Did Howard Hodgkin not once remark that he could swoon over the color of Rinaldo’s orange shorts every time he saw them in Poussin’s “Rinaldo and Armida” at the Dulwich Picture Gallery?
These Triumphs are positively riotous, but the fact that they are the gods of antiquity helps to keep their immorality safely tucked away inside a gilded box. What a clever little ruse! It was to be used again and again by artists. Preparatory drawings, often highly finished variants upon a slightly different final work, show us what lengths he went to in order to accommodate the problems of who goes where. These drawings, frequently in pen and brown ink, are works of the highest quality in their own right. In one of them, from 1636, three satyrs take turns squashing a big fat wineskin underfoot. Pure delight.

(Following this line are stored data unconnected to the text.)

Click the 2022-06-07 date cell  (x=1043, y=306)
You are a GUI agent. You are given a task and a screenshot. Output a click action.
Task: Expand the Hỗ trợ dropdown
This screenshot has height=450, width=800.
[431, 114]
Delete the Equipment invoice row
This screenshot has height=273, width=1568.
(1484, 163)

The exhibition concludes on a much quieter and more philosophical note altogether, although Poussin’s fascination with rendering dancers in movement has not left him. “A Dance to the Music of Time” (1634) belongs to the Wallace Collection, a mile or so from the National Gallery. He shows us four dancers, linking hands once again, playing out the eternal cycle of the seasons. It is grave and slow. It lacks the roaring lubriciousness of so many of the earlier works. It also inspired a great cycle of 12 irresistibly readable novels, in fact a comic masterpiece, of the same title, by the British author Anthony Powell, which is full of the japes and tomfoolery of this island’s ruling classes. Powell used the title ironically, tongue-in-cheek. There is nothing either ironic or tongue-in-cheek about Poussin’s original. It is calm and stately in its mood, the very model of neoclassical restraint. Later in this decade Poussin moved away from hilarity to sobriety. This painting seems to presage that shift.
Poussin and the Dance continues at the National Gallery (Trafalgar Square, London, England) through January 2, 2022. It then travels to the J. Paul Getty Museum, where it will run from February 15-May 8, 2022. The exhibition was organized by the National Gallery, London and the Getty Museum, Los Angeles, California.